Per trovare una situazione più critica, bisogna guardare alla Puglia e alla Calabria, ma le differenze con il Nord sono marcate. Diverse regioni settentrionali sfiorano i 30.000 euro di reddito medio annuo, evidenziando il divario economico tra le due aree del Paese. Questo contrasto sottolinea il persistere di forti disuguaglianze territoriali in Italia.

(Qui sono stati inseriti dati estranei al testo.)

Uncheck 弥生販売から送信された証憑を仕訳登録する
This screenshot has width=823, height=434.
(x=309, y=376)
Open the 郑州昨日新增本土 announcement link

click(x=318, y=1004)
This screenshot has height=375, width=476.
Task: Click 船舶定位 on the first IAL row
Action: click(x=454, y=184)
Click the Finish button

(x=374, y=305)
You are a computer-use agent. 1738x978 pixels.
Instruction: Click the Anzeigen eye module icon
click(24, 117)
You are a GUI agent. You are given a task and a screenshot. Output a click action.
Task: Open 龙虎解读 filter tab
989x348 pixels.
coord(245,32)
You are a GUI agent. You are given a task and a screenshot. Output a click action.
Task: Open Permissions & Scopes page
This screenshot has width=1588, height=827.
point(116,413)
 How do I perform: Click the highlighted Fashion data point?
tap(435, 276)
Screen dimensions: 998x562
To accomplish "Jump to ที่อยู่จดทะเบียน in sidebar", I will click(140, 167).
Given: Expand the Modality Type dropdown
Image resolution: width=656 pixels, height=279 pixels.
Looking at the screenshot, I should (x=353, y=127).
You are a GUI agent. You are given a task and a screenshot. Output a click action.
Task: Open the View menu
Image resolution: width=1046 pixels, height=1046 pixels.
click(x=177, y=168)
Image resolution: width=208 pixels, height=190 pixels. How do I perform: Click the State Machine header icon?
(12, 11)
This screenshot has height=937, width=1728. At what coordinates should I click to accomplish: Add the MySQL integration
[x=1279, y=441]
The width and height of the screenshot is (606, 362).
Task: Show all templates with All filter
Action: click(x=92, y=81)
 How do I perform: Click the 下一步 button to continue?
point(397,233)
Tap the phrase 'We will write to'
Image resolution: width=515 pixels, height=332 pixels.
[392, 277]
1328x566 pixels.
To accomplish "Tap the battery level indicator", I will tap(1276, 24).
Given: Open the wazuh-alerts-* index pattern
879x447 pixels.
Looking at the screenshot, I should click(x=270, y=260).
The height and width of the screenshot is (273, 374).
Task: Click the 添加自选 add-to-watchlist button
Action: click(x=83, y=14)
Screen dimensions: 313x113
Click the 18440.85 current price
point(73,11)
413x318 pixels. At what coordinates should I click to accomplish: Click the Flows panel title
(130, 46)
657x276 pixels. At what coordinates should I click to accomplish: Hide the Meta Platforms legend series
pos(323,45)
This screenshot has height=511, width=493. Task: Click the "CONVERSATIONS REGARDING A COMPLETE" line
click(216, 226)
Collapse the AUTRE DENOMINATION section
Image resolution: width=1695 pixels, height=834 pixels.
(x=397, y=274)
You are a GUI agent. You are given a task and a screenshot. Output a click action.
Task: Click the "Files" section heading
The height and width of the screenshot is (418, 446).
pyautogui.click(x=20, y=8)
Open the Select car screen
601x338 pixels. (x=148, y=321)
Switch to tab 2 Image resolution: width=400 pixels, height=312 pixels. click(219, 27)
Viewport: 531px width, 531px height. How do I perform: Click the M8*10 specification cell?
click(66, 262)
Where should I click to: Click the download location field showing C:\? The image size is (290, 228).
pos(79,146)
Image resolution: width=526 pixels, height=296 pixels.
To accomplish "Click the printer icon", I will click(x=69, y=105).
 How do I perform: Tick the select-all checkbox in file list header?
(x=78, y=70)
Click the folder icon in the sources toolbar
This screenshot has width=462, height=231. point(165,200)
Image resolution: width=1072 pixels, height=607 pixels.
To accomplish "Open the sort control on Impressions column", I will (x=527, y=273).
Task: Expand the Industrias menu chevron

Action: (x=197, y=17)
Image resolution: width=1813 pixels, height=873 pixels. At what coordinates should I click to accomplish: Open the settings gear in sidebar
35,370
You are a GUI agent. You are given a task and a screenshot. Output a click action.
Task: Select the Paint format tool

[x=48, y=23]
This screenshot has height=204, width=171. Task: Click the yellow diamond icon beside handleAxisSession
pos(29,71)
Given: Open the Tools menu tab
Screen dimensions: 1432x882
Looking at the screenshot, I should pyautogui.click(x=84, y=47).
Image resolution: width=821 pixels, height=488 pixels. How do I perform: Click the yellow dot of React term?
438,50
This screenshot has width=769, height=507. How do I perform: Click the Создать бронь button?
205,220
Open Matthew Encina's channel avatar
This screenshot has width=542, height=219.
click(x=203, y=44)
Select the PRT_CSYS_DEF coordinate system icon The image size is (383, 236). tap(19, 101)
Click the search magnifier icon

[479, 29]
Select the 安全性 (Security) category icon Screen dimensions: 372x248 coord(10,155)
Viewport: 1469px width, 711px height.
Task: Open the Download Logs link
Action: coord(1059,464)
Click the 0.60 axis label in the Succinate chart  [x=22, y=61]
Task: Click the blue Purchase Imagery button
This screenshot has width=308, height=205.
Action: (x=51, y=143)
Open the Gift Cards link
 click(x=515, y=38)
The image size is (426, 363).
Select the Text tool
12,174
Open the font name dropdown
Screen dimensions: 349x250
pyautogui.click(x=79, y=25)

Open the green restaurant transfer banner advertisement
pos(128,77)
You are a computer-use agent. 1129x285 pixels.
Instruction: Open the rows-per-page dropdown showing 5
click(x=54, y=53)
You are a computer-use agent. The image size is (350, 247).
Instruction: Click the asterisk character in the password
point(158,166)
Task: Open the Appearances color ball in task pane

Le province siciliane più povere
Cinque province siciliane rientrano tra le ultime dieci in Italia per reddito medio: Trapani registra 18.631 euro, Caltanissetta 18.477, Enna 18.027, Ragusa 17.625 e Agrigento 17.540 euro. Quest’ultima è la terzultima provincia dello Stivale per reddito, confermando come il problema non sia solo regionale, ma localizzato in specifici territori con difficoltà economiche accentuate.
Il basso reddito medio ha conseguenze dirette sul potere d’acquisto e sulla qualità della vita dei siciliani. Famiglie e lavoratori si trovano spesso a dover fronteggiare costi della vita simili a quelli del Nord, ma con risorse finanziarie molto più limitate, con impatti evidenti su consumi, risparmio e possibilità di investimento in istruzione o salute.
La Sicilia e il gettito fiscale
Il dato sull’Irpef non deve essere interpretato come un vantaggio fiscale: rappresenta piuttosto la conferma di una condizione economica fragile. La bassa pressione fiscale sulle persone fisiche deriva dall’assenza di redditi elevati, e quindi da una popolazione che contribuisce meno semplicemente perché guadagna meno.
La situazione delineata dalla Cgia di Mestre evidenzia la necessità di politiche mirate per sostenere il reddito dei cittadini siciliani. Incrementare opportunità occupazionali, valorizzare i settori produttivi locali e ridurre il divario con le regioni più ricche del Paese restano priorità fondamentali per migliorare il benessere economico e sociale dell’Isola.